To chyba na razie wszystko z technicznych uwag.

Grajmy.

Dawno, dawno temu w odległej galaktyce...




Kirx oczekiwał na swojego mistrza w jednym z pomieszczeń Akademii Jedli na Couruscancie. Słoneczne światło wlewało się do sirotka przez szerokie okna miło grzejąc jego twarz. Mimo swojego opanowania i treningu nie mógł opanować zdenerwowania. Dzisiaj miał opuścić wieże akademii wraz z mistrzem, aby wypełnić zadanie Rady, pierwszy poważny krok od czasu przyjęcia do akademii na ścieżce do zostania rycerzem.

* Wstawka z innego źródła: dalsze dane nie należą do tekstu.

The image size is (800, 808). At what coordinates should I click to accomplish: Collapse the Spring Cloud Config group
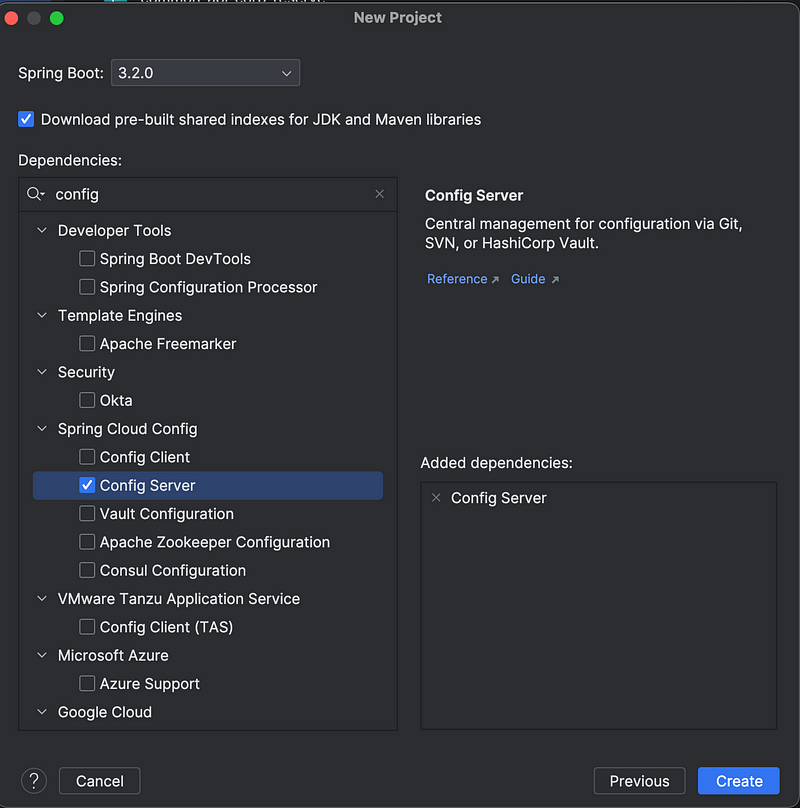42,429
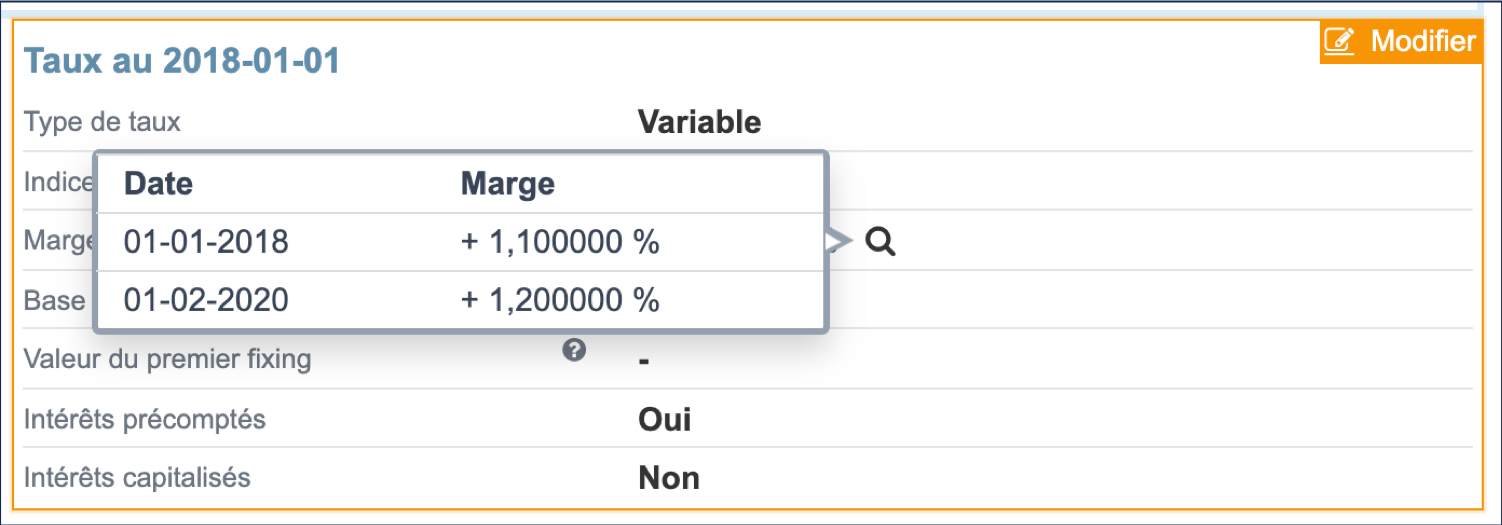
Task: Click the Non value for intérêts capitalisés
Action: (x=669, y=478)
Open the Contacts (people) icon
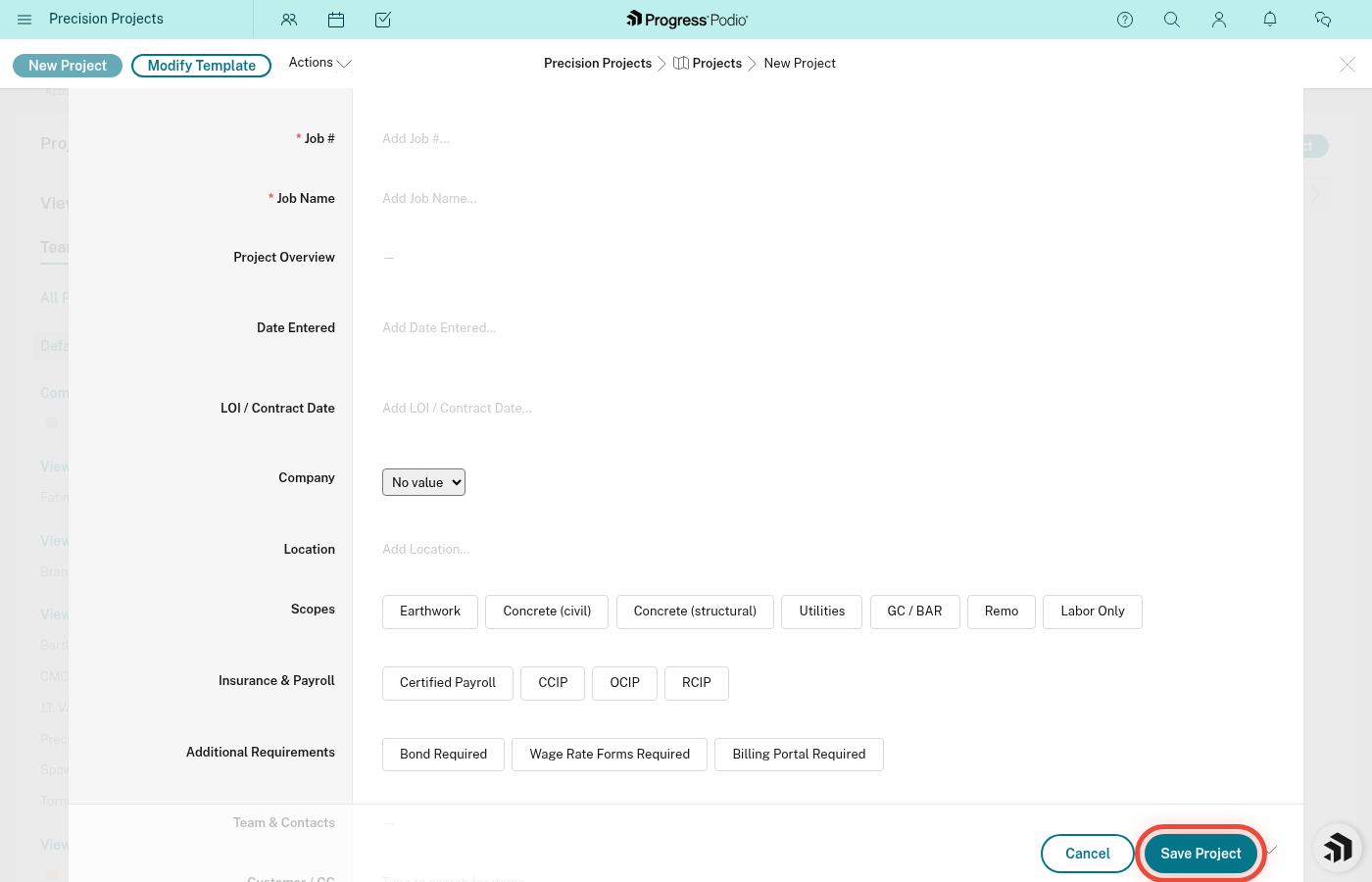Screen dimensions: 1372x882 pyautogui.click(x=289, y=20)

- Zdenerwowany Kirix? - Spytał mistrz Werstan wchodząc bezszelestnie do komnaty - zanim opowiem wszystko musimy poczekać. Będzie towarzystwo na zadaniu

Po tych słowach otworzyły się drzwi. Mistrz Werstan zwrócił swoja głowę w ich kierunku.

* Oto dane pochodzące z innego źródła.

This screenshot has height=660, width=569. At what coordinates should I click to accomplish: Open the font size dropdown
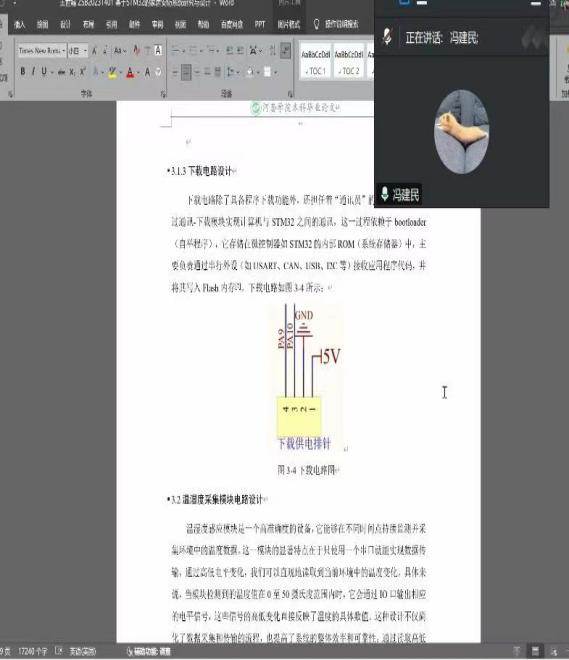click(x=78, y=51)
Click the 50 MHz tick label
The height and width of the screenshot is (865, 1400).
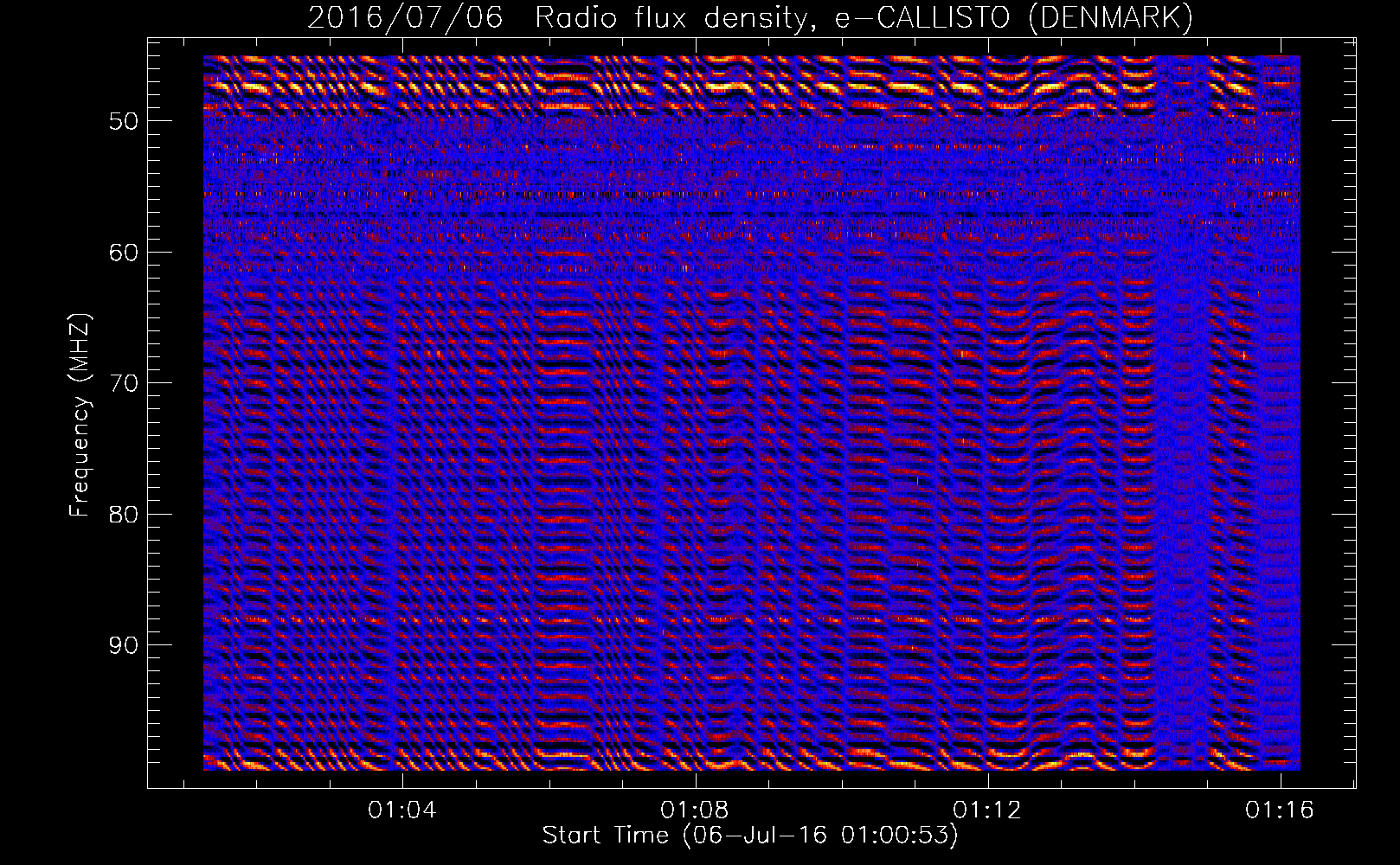coord(124,121)
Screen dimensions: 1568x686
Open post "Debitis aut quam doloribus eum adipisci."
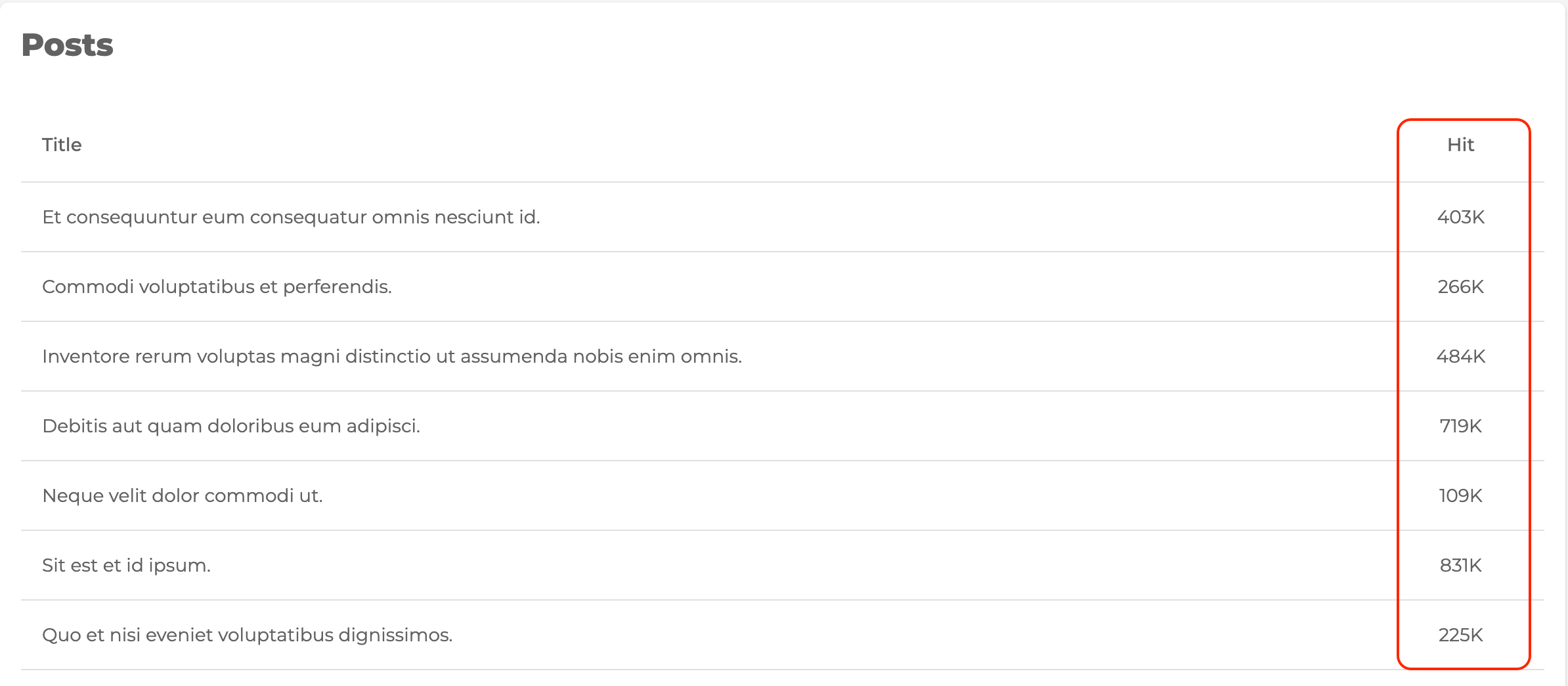231,426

Leila szła przez szerokie korytarze Akademii prowadzona przez droida protkularnego. Pod czaszka kłębiły się myśli. Myślała o zdarzeniach kilku ostatnich tygodni i o poleceniu rady aby oddaliła się na jakiś czas z tego miejsca jako że wzbudza niezdrowe zainteresowanie wśród uczniów akademii co skończyło się kilkoma poważnymi incydentami. Niestety jej mistrz jak i przyjaciel w jednej osobie Ki-Adi był na dalekiej misji dyplomatycznej i niewiadomo było, kiedy wróci.

Z myśli wybiło ja gwałtowne zatrzymanie sie przed drzwiami towarzyszącego jej robota.

- Mistrz Werstan oczekuje tutaj padwanie-oznajmił kobiecym mechanicznym głosem droid.

Drzwi otworzyły się cicho wsuwając się w górę. W sporej komnacie Leila zobaczyła Rodianina ubranego w brązowy szeroki płaszcz z kapturem. skrywający pod spodem ciemnoszarą kamizelkę ochronna z wbudowanym na brzuchu generatorem tarczy. Drugim osobnikiem był młody Twi`lek o Ciemnoczerwonej skórze z obwiniętymi wokół szyi charakterystycznymi dla tej rasy głowoogonami zwanymi lekku. Zauważyła ze ma je ozdobione amuletami tak samo jak nie trudno było dostrzec zdobionej rękojeści miecza świetlnego.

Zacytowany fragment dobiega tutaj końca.